Fikir dediğimiz gerçekte nedir ki? Yaşadıkça her zaman fikir üretilebilir; fikirler kaybolsa bile onları yeniden yaratabiliriz, çünkü kaynak biziz, kaynak yaşamdır, kaynak varoluştur. Yaşadıkça her şey mümkündür; her şey yalnızca yaşadıkça mümkündür.

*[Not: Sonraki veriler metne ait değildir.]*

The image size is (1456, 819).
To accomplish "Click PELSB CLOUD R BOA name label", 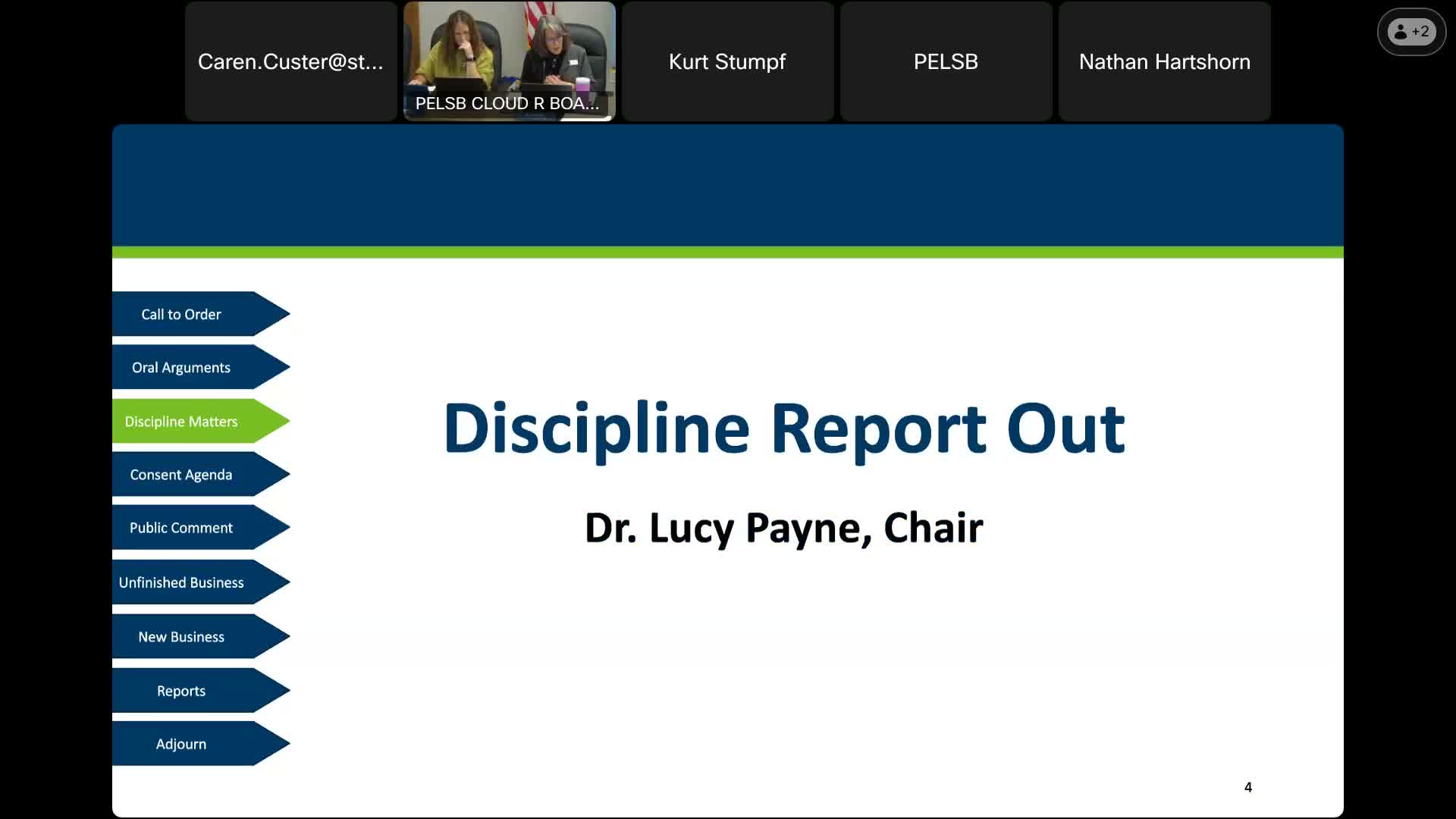I will (x=507, y=104).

Bu iki kişiden birinin hayatını tiyatro oyunu olarak yazmak istediğimde ben üstat Galileo'yu seçmiştim, çünkü Bruno'ya kızgındım, yaşamını kurtarmaya çalışmadığı için kızgındım. Hiçbir şey, hiçbir dava, hiçbir fikir yaşamdan daha kıymetli olamaz. Ben, fikirler uğruna ölünmesine her zaman ve kesinlikle karşıyım; varoluş her şeyin üzerindedir!.. Existenz Über Alles!..

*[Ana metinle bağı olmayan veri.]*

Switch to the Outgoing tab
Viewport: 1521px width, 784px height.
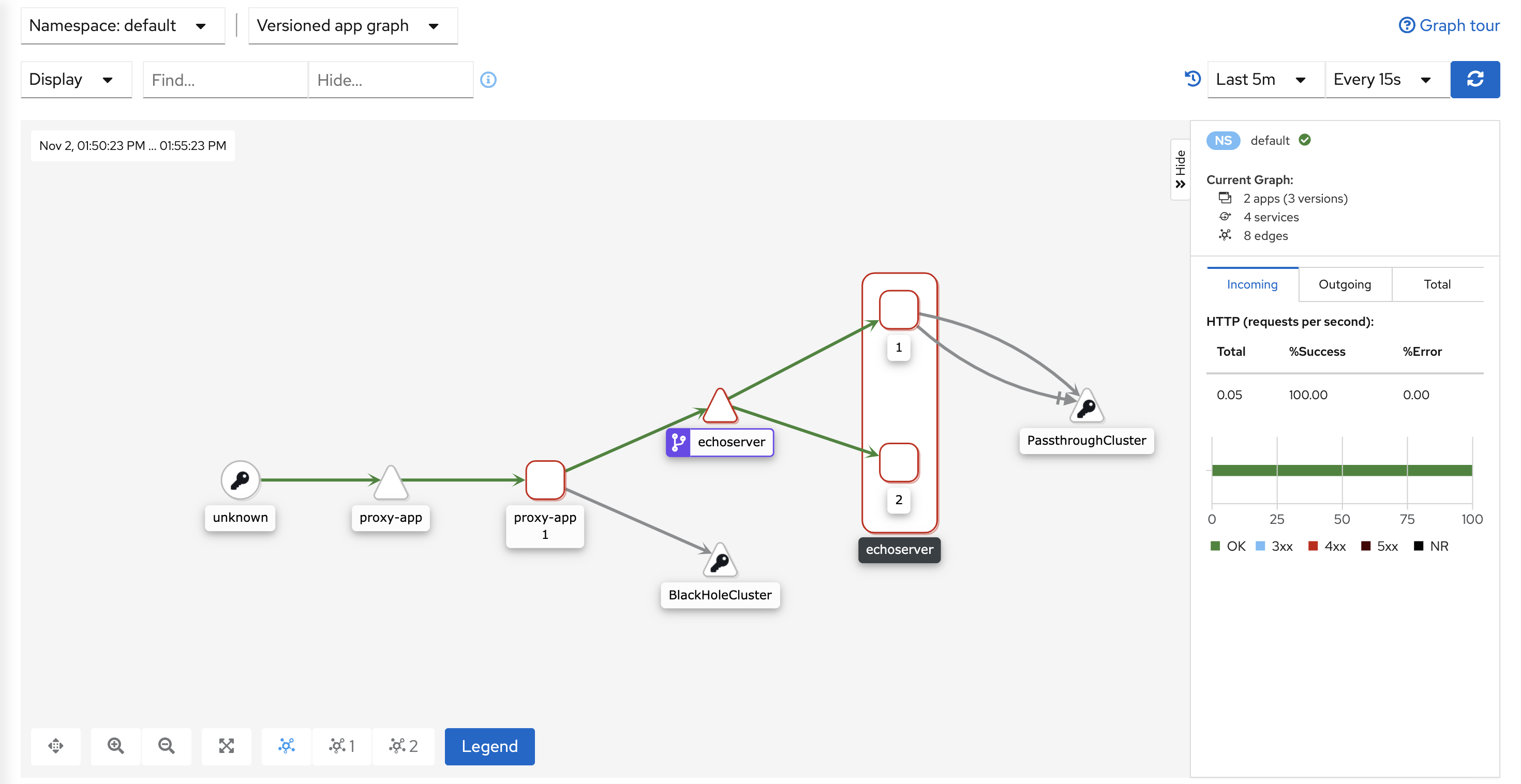point(1345,284)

Yine de bugün, dünyada pek çok olay olurken, Afganistan’da bombalar patlarken, İsrail Hamas’la savaşırken ben çok gerilere, yüzyıllar öncesine giderek yeniden Bruno'yu hatırladım, onu, her şeye rağmen bu cesur ve onurlu adamı düşündüm. Onun şu sözünü aşağıya aktararak yazımı bitiriyorum:

"Ne gördüğüm hakikati gizlemekten hoşlanırım, ne de bunu açıkça ifade etmekten korkarım. Aydınlık ve karanlık arasındaki, bilim ve cehalet arasındaki savaşa her yerde katıldım. Bundan dolayı her yerde zorlukla karşılaştım ve cehaletin babaları olan resmi akademisyenlerin yanı sıra kalın kafalı çoğunluğun öfkesinde hedef olarak yaşadım."